Ann Arbor (Informed Comment) – Only three holders of the top executive offices in the country, the presidency and the vice presidency, have ever been tried in federal court. They are Aaron Burr (d. 1836), who had served as Thomas Jefferson’s vice president; Spiro T. Agnew (d. 1996), who served as Tricky Dick Nixon’s vice president; and Donald John Trump, 77, the 45th president of the United States. Agnew pleaded no contest to cheating on his taxes as governor of Maryland and was given a suspended sentence. His case is not like the two others, which have more similarities.
Similarity
The charges against Burr, of treason, and against Trump, of mishandling classified documents under the Espionage Act, are both of the highest seriousness. Burr could have gotten the death penalty.

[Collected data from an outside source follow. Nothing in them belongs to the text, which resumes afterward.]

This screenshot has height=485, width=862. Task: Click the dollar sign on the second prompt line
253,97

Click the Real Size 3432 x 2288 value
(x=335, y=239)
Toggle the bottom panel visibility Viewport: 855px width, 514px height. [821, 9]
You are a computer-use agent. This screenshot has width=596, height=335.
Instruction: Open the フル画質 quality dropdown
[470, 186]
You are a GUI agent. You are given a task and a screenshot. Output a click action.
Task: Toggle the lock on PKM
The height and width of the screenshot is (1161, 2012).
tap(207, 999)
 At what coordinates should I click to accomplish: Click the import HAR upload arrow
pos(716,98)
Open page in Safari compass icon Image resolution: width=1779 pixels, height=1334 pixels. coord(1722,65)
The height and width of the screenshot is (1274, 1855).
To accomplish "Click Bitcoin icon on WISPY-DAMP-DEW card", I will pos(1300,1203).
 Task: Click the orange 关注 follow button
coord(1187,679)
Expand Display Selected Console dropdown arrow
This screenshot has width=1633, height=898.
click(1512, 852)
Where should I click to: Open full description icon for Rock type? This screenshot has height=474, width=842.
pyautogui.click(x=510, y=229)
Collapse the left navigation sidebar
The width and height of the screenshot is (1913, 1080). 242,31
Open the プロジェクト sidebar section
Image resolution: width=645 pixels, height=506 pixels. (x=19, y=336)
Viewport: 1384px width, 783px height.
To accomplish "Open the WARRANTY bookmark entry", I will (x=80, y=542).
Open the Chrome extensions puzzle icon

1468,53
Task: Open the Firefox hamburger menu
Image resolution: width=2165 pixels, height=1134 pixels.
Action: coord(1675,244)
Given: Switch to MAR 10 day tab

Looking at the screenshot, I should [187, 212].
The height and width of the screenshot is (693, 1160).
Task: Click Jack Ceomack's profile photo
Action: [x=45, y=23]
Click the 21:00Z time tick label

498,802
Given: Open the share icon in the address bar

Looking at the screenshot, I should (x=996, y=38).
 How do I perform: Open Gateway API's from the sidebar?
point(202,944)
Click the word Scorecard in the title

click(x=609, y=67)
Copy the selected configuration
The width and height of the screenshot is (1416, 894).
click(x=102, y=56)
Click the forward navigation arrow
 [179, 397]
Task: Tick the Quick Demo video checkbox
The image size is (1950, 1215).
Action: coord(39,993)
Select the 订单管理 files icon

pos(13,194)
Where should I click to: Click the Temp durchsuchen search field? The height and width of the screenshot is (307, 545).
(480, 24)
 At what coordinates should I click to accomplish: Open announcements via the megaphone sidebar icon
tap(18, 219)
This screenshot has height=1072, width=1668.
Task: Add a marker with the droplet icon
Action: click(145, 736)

If convicted on all counts and if he were sentenced harshly, Trump could get a 90-year prison sentence, i.e. life.
Difference
The sitting president, Thomas Jefferson, directed the prosecution of Burr from the White House. Jefferson, who had defeated Burr in 1800 and then had to suffer four years of him as vice president, loathed Burr and wanted him hanged.
The sitting president, Joe Biden, has been hands off regarding Trump’s prosecution. Not only did he leave it to the Department of Justice, which he insists is independent of him, but Attorney General Merrick Garland also declined to get personally involved, appointing Jack Smith as Special Counsel. The only role Merrick will have played was to sign off on Smith moving forward with an indictment, but apparently it was Smith’s call. The process for Trump is therefore much less politicized and the sitting government much less weaponized than it had been in the case of Burr.
Similarity
Both Burr and Trump were accused of endangering national security. Burr was accused of trying to get the territories of the Louisiana Purchase to secede from the Union, and of communicating with the British minister in Philadelphia about the ways London might help in this scheme.
The Minister, Anthony Merry, wrote back to the foreign ministry in London in spring 1805, “I am encouraged to report to your Lordship the substance of some secret communications which [Burr] has sought to make to me since he has been out of office…Mr. Burr has mentioned to me that the inhabitants of Louisiana [the lands recently purchased from France] seem determined to render themselves independent of the United States and the execution of their design is only delayed by the difficulty of obtaining previously an assurance of protection and assistance from some foreign power….It is clear that Mr. Burr means to endeavor to be the instrument for effecting such a connection….He pointed out the great commercial advantage which his Majesty’s dominions in general would derive from furnishing almost exclusively (as they might through Canada and New Orleans) the inhabitants of so extensive a territory . . .”
The Trial of Aaron Burr
Trump was charged under 18 US Code 793 (e): “Whoever having unauthorized possession of, access to, or control over any document, writing, code book, signal book, sketch, photograph, photographic negative, blueprint, plan, map, model, instrument, appliance, or note relating to the national defense, or information relating to the national defense which information the possessor has reason to believe could be used to the injury of the United States or to the advantage of any foreign nation . . . willfully retains the same and fails to deliver it to the officer or employee of the United States entitled to receive it.” Unlike Burr, Trump was not charged with conniving with a foreign enemy, but with having sensitive national security documents at home, on a stage at Mar-a-Lago, in a bathroom, and in a room near where people were gathering, thus raising the possibility that the documents could have been taken.
Difference
Burr was out of politics by the time of his adventures out west. Jefferson’s party declined to run him again in 1804, and since he shot Alexander Hamilton to death in a duel, the Federalists didn’t want him either.
Trump is still the head of the Republican Party and is running for president in 2024, and polls suggest that a majority of Republicans so far are sticking with him. Trump’s trial thus has the potential to be much more divisive for the republic than was Burr’s.
Similarity
Burr had a co-conspirator, General James Wilkinson, who was in on the conspiracy until the last minute, when he got cold feet and acted to protect New Orleans and sent a letter to Jefferson detailing the plot. Wilkinson’s letter is cited by historians as the best evidence that Burr really was involved in a treasonous conspiracy.
Trump also had staff and attorneys who were involved in his retention of the top secret documents. Molly Michael, “was deeply involved in all aspects of Trump’s life, advisers said, sitting outside his office, connecting his calls and keeping his schedule,” according to Caroline Anders at WaPo. Texts, documents and photos in the indictment indicate that Molly Michael cooperated with Smith’s team, so she played a role similar to that of Wilkinson in providing smoking guns.